[Saved entries]
╭──

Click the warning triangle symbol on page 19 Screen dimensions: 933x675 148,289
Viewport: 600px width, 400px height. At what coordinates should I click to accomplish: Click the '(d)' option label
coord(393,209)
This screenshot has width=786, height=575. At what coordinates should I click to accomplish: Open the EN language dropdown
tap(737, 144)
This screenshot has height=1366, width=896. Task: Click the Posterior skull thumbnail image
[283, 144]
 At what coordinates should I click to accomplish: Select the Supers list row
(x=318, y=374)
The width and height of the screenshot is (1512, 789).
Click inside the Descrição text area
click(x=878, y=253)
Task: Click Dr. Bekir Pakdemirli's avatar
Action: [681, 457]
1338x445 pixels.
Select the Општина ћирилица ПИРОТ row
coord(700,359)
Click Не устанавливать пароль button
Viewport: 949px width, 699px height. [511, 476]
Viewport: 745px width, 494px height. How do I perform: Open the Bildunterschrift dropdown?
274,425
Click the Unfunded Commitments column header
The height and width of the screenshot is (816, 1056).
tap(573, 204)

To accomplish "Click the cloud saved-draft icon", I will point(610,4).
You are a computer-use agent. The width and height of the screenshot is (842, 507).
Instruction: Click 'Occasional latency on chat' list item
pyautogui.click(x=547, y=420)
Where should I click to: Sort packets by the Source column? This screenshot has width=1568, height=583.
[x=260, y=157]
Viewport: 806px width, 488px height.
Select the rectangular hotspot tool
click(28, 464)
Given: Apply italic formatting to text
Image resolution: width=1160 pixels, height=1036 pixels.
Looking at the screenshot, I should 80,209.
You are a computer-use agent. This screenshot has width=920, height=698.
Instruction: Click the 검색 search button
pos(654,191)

╰──

_WHAT IS BEING ASKED:_
If a line in the records includes the string "agent", copy it.

_SOLUTION TO THIS PROBLEM:_
You are a computer-use agent. The width and height of the screenshot is (842, 507).
You are a computer-use agent. This screenshot has width=920, height=698.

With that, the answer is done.